Puppy play is a very important part of the puppy’s socialization and when supervised properly has many benefits, the most important of which are:
- teaching the pup about bite inhibition
- teaching the pup about reading canine body language
- teaching the pup about polite behaviour around his peers.
But… play unsupervised can be disastrous for the shy puppy who wants nothing more than to be left alone but is constantly being bullied by one of the other pups in the class.
So, to avoid a puppy play session from becoming your pup’s worst nightmare, the following rules must be adhered to.
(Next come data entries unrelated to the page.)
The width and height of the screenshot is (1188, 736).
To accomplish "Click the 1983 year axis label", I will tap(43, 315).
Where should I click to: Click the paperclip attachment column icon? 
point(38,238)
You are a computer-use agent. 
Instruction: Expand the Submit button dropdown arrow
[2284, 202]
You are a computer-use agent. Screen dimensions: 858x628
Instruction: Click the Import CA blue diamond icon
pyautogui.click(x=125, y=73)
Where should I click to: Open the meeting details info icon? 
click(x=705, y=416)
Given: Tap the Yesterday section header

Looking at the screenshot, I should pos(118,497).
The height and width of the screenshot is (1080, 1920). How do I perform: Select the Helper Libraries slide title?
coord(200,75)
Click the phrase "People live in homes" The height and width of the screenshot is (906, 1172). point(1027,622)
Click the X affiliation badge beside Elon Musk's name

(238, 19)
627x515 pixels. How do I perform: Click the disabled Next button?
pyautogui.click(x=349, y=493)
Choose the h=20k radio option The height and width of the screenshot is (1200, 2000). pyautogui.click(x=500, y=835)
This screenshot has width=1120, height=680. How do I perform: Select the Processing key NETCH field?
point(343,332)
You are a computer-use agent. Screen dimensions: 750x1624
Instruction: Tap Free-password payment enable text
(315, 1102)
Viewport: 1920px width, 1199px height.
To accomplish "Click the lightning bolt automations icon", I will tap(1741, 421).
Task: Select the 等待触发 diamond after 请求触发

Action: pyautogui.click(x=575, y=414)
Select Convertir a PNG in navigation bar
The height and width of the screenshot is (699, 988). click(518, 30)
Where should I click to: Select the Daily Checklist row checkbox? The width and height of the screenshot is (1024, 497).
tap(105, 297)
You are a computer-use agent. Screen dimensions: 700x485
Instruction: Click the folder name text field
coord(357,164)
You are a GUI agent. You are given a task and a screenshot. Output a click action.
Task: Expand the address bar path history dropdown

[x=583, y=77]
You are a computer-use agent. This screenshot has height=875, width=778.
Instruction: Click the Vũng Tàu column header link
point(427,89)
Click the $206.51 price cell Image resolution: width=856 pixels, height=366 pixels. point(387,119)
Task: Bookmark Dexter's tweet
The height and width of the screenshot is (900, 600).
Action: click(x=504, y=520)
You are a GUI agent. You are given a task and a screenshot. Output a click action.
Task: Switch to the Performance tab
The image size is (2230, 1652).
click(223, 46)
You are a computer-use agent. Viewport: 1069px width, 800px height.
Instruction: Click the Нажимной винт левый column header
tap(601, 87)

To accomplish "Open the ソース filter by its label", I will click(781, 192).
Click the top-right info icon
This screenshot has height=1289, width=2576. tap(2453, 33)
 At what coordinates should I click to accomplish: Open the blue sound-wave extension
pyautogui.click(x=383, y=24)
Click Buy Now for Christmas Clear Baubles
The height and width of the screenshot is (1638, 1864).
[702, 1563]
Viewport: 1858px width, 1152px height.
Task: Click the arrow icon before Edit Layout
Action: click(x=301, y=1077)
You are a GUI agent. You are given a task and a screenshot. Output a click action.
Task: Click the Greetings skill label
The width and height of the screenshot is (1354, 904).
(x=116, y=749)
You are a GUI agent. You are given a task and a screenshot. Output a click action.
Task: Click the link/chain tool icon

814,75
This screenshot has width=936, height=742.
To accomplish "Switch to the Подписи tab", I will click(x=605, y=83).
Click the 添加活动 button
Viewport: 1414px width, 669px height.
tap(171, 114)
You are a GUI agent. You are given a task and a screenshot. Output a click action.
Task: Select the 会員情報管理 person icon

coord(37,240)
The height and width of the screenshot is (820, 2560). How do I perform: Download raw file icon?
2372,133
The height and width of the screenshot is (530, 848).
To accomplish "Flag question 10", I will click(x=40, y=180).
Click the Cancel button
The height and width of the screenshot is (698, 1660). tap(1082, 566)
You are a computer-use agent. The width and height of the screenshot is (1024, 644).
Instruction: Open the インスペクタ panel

- Pups in play must be watched all the time for any inappropriate and overly rough behaviour. Puppy play can be extremely rough at times, but there is a difference between rough and boisterous “give and take” and rough bully-boy tactics. Be aware of the difference, and immediately you see any pup behaving this way gently remove the offending puppy, take him away from the other pups and wait for him to calm down before putting him in amongst the other puppies again.
- Avoid letting the pups indulge in a free-for-all for more than 10 minutes. After a brief period of play, call your pups to you and practise your attention/focus game until your pup has calmed down. Then let him loose to play again. This “off-switch” game is extremely important as it teaches the pups to calm down after an exciting interlude. What you are looking for is a period of boisterous play, followed by a period of calm sniffing and noodling initiated by the pups themselves.
- If the pup ignores you when you call him to you out of a play situation, gently get hold of his collar, calling him to you and removing him by luring him with really yummy treats. Reward him profusely when he is with you and away from the other pups. When you have his attention back on you then allow him to resume play. This recall out of play is a very important part of your pup’s training so it is a good idea to start practising it as soon as you can.
Play with their peers is an extremely good learning experience for your pups but so is interaction with older, trustworthy dogs. Older dogs will continue teaching your pup the manners it started off learning from its mother when still under her care.